**What you need to do**
In the records below, find the line holding "Image resolution: width=804"; copy it and every line after it to the end, omitting all images.

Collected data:

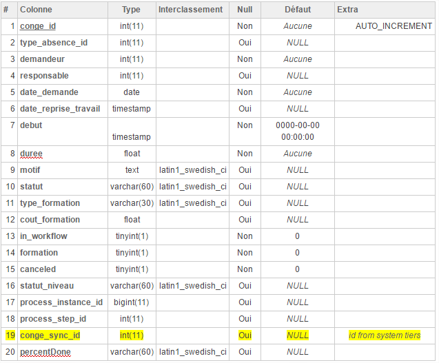Click the Défaut column header

click(x=297, y=10)
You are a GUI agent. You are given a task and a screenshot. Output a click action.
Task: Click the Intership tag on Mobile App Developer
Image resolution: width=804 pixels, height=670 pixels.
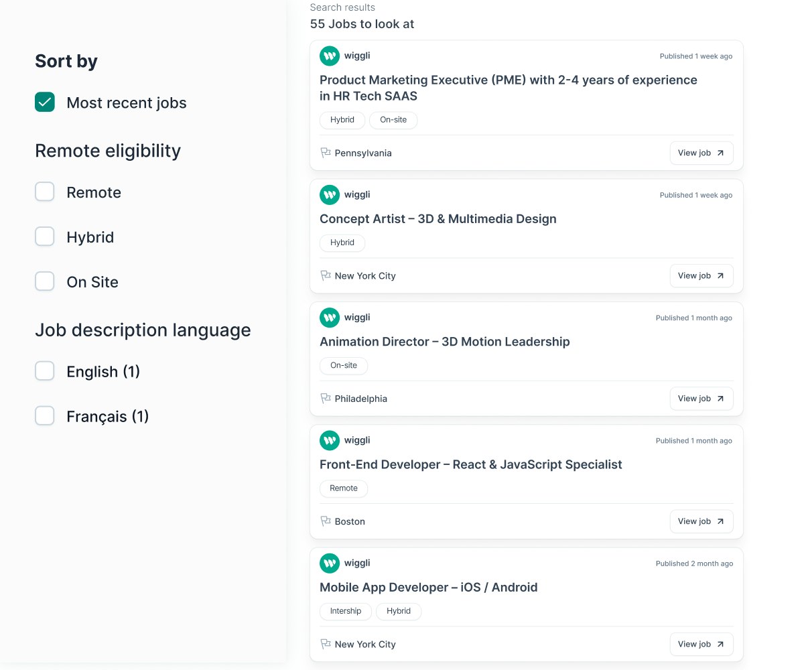pos(345,611)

**Answer area**
Image resolution: width=804 pixels, height=670 pixels.
pos(345,611)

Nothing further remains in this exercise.